**WORK ITEM**:
Only an exact repetition of the entries will do.

--------------------------------------------------

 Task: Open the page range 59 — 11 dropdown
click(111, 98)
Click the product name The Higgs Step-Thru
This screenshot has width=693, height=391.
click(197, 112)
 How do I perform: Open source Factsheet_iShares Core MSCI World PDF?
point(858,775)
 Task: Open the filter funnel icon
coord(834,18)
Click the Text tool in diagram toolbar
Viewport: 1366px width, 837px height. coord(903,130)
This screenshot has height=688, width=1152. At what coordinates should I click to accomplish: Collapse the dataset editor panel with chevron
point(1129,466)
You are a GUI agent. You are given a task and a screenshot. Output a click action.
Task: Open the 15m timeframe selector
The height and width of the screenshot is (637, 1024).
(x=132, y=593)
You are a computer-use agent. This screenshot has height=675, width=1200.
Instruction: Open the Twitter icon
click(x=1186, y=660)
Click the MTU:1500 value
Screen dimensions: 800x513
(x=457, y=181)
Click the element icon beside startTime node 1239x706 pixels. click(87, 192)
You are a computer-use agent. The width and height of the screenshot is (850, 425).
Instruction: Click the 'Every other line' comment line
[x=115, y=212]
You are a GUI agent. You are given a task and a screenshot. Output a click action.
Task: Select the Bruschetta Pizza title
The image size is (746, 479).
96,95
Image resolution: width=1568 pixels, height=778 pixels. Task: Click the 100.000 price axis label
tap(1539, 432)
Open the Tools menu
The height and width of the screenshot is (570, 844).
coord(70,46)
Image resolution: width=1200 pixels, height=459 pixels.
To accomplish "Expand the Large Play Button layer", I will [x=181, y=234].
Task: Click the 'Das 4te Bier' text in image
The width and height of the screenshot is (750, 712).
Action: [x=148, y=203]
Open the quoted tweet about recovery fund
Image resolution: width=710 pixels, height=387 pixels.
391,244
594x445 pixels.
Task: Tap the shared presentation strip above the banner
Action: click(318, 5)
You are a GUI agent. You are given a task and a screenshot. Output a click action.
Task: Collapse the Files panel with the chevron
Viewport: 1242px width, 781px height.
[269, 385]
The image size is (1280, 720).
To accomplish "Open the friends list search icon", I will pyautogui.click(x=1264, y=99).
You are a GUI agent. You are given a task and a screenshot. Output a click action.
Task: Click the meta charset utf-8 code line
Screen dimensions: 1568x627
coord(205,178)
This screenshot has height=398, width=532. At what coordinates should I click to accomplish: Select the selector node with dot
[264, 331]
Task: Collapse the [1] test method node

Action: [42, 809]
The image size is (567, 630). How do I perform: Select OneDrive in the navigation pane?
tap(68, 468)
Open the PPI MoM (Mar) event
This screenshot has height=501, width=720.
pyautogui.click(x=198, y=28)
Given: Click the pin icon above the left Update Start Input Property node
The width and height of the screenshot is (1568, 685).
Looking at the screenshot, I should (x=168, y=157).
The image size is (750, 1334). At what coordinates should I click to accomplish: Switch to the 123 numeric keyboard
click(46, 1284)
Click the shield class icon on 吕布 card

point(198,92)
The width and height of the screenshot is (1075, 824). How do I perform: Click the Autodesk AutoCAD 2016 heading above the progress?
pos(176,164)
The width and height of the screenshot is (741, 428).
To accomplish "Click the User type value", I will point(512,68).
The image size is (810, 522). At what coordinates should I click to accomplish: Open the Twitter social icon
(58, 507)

--------------------------------------------------

**TASK ANSWER**:
 Task: Open the page range 59 — 11 dropdown
click(111, 98)
Click the product name The Higgs Step-Thru
This screenshot has width=693, height=391.
click(197, 112)
 How do I perform: Open source Factsheet_iShares Core MSCI World PDF?
point(858,775)
 Task: Open the filter funnel icon
coord(834,18)
Click the Text tool in diagram toolbar
Viewport: 1366px width, 837px height. coord(903,130)
This screenshot has height=688, width=1152. At what coordinates should I click to accomplish: Collapse the dataset editor panel with chevron
point(1129,466)
You are a GUI agent. You are given a task and a screenshot. Output a click action.
Task: Open the 15m timeframe selector
The height and width of the screenshot is (637, 1024).
(x=132, y=593)
You are a computer-use agent. This screenshot has height=675, width=1200.
Instruction: Open the Twitter icon
click(x=1186, y=660)
Click the MTU:1500 value
Screen dimensions: 800x513
(x=457, y=181)
Click the element icon beside startTime node 1239x706 pixels. click(87, 192)
You are a computer-use agent. The width and height of the screenshot is (850, 425).
Instruction: Click the 'Every other line' comment line
[x=115, y=212]
You are a GUI agent. You are given a task and a screenshot. Output a click action.
Task: Select the Bruschetta Pizza title
The image size is (746, 479).
96,95
Image resolution: width=1568 pixels, height=778 pixels. Task: Click the 100.000 price axis label
tap(1539, 432)
Open the Tools menu
The height and width of the screenshot is (570, 844).
coord(70,46)
Image resolution: width=1200 pixels, height=459 pixels.
To accomplish "Expand the Large Play Button layer", I will [x=181, y=234].
Task: Click the 'Das 4te Bier' text in image
The width and height of the screenshot is (750, 712).
Action: [x=148, y=203]
Open the quoted tweet about recovery fund
Image resolution: width=710 pixels, height=387 pixels.
391,244
594x445 pixels.
Task: Tap the shared presentation strip above the banner
Action: click(318, 5)
You are a GUI agent. You are given a task and a screenshot. Output a click action.
Task: Collapse the Files panel with the chevron
Viewport: 1242px width, 781px height.
[269, 385]
The image size is (1280, 720).
To accomplish "Open the friends list search icon", I will pyautogui.click(x=1264, y=99).
You are a GUI agent. You are given a task and a screenshot. Output a click action.
Task: Click the meta charset utf-8 code line
Screen dimensions: 1568x627
coord(205,178)
This screenshot has height=398, width=532. At what coordinates should I click to accomplish: Select the selector node with dot
[264, 331]
Task: Collapse the [1] test method node

Action: [42, 809]
The image size is (567, 630). How do I perform: Select OneDrive in the navigation pane?
tap(68, 468)
Open the PPI MoM (Mar) event
This screenshot has height=501, width=720.
pyautogui.click(x=198, y=28)
Given: Click the pin icon above the left Update Start Input Property node
The width and height of the screenshot is (1568, 685).
Looking at the screenshot, I should (x=168, y=157).
The image size is (750, 1334). At what coordinates should I click to accomplish: Switch to the 123 numeric keyboard
click(46, 1284)
Click the shield class icon on 吕布 card

point(198,92)
The width and height of the screenshot is (1075, 824). How do I perform: Click the Autodesk AutoCAD 2016 heading above the progress?
pos(176,164)
The width and height of the screenshot is (741, 428).
To accomplish "Click the User type value", I will point(512,68).
The image size is (810, 522). At what coordinates should I click to accomplish: Open the Twitter social icon
(58, 507)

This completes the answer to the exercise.